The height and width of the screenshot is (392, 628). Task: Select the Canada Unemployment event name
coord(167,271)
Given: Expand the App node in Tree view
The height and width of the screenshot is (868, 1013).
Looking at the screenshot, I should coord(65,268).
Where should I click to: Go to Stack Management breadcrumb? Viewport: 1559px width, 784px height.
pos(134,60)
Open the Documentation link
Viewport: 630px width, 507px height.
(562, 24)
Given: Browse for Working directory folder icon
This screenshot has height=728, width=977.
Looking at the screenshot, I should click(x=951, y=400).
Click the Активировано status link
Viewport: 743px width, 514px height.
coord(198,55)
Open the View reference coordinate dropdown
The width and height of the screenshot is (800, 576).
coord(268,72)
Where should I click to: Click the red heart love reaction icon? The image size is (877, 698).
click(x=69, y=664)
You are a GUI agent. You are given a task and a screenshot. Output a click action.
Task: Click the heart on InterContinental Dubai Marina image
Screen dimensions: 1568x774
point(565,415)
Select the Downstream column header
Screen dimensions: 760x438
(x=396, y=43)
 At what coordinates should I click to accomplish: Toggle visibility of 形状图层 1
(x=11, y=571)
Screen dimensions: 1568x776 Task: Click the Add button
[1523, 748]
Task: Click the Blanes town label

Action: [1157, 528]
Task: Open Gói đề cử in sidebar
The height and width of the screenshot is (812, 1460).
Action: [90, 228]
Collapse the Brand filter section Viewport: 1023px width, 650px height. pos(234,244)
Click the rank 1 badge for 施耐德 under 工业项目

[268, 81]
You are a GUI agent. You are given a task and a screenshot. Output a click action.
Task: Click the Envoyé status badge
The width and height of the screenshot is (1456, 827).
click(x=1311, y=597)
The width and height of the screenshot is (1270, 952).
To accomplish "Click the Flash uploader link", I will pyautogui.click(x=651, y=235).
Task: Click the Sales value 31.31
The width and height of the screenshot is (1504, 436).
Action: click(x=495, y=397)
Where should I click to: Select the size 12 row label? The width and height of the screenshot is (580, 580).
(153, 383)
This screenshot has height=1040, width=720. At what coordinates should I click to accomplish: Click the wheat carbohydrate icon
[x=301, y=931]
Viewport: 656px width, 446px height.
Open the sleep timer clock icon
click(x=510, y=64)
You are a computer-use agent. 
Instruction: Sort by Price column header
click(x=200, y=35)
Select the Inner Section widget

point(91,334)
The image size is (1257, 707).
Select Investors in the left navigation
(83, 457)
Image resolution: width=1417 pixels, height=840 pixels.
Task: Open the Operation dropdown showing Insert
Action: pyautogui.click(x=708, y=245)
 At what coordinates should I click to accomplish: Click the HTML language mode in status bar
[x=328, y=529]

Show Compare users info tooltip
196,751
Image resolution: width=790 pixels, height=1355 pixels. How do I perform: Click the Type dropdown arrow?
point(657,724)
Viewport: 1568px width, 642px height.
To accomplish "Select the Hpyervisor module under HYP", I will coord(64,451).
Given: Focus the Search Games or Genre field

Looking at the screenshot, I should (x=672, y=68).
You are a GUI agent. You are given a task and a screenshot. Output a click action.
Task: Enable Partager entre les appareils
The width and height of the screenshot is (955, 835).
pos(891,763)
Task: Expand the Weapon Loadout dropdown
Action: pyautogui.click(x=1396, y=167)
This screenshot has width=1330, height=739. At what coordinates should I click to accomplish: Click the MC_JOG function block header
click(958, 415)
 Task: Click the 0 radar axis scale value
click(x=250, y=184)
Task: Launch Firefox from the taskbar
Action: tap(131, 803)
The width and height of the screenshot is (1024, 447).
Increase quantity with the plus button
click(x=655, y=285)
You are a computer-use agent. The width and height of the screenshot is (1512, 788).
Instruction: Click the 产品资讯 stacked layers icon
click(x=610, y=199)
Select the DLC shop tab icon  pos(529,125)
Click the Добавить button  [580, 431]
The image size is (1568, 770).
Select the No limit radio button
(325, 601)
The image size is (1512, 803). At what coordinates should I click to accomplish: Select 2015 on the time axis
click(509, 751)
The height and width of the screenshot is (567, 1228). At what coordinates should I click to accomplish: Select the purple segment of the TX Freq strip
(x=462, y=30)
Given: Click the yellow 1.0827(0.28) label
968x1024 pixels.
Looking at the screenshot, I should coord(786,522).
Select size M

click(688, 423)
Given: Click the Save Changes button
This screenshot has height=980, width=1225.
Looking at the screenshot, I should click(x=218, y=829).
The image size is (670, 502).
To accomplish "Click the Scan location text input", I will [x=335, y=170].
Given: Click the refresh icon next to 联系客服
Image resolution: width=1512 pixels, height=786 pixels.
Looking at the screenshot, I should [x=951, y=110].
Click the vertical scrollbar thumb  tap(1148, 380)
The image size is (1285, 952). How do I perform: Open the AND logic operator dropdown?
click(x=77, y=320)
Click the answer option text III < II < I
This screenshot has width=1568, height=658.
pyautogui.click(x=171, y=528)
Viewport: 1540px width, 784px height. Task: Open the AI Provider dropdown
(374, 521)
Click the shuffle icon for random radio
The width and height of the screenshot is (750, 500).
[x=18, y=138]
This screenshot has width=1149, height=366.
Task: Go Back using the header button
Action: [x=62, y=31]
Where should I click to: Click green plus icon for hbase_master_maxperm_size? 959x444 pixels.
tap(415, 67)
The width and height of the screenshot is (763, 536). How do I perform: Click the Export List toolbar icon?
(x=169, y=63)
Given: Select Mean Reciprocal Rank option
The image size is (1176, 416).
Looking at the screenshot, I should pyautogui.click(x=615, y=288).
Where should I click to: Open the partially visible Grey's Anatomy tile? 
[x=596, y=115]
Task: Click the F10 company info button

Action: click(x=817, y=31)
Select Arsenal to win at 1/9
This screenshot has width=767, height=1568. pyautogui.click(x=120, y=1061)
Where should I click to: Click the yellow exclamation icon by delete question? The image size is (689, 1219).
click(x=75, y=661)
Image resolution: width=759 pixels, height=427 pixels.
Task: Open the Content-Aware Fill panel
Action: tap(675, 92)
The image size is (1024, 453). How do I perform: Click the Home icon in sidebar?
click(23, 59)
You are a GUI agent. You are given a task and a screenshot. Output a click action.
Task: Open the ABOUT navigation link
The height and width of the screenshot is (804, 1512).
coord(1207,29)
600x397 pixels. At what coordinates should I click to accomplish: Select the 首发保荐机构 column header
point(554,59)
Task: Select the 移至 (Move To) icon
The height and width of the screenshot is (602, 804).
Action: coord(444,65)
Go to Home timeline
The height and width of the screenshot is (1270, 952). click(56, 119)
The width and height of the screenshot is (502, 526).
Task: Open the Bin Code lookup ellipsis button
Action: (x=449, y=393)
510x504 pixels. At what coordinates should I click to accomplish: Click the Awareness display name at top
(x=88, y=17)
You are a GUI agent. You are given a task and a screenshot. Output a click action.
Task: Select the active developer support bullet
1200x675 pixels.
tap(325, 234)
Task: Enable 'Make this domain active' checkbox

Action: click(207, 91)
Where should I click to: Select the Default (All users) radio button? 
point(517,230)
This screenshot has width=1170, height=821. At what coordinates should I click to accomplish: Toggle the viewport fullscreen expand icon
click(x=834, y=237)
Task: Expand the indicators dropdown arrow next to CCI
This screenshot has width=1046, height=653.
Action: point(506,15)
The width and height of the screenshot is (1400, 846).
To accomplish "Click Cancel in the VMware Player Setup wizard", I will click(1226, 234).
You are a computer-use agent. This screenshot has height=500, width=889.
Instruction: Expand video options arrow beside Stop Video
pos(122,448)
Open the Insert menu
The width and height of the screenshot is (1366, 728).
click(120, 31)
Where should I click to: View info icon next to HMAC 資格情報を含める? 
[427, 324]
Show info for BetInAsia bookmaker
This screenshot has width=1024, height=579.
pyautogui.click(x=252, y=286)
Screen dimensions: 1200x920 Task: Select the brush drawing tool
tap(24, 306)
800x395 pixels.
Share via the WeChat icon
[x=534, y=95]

■ ■ ■ ■ ■

*WORK TO BE COMPLETED:*
Reproduce the lines of the material above from the line containing "Given: Focus the Search Games or Genre field" through the line containing "will [x=335, y=170].", inclusive.

*ANSWER TO THIS TASK:*
Given: Focus the Search Games or Genre field

Looking at the screenshot, I should (x=672, y=68).
You are a GUI agent. You are given a task and a screenshot. Output a click action.
Task: Enable Partager entre les appareils
The width and height of the screenshot is (955, 835).
pos(891,763)
Task: Expand the Weapon Loadout dropdown
Action: pyautogui.click(x=1396, y=167)
This screenshot has width=1330, height=739. At what coordinates should I click to accomplish: Click the MC_JOG function block header
click(958, 415)
 Task: Click the 0 radar axis scale value
click(x=250, y=184)
Task: Launch Firefox from the taskbar
Action: tap(131, 803)
The width and height of the screenshot is (1024, 447).
Increase quantity with the plus button
click(x=655, y=285)
You are a computer-use agent. The width and height of the screenshot is (1512, 788).
Instruction: Click the 产品资讯 stacked layers icon
click(x=610, y=199)
Select the DLC shop tab icon  pos(529,125)
Click the Добавить button  [580, 431]
The image size is (1568, 770).
Select the No limit radio button
(325, 601)
The image size is (1512, 803). At what coordinates should I click to accomplish: Select 2015 on the time axis
click(509, 751)
The height and width of the screenshot is (567, 1228). At what coordinates should I click to accomplish: Select the purple segment of the TX Freq strip
(x=462, y=30)
Given: Click the yellow 1.0827(0.28) label
968x1024 pixels.
Looking at the screenshot, I should coord(786,522).
Select size M

click(688, 423)
Given: Click the Save Changes button
This screenshot has height=980, width=1225.
Looking at the screenshot, I should click(x=218, y=829).
The image size is (670, 502).
To accomplish "Click the Scan location text input", I will [x=335, y=170].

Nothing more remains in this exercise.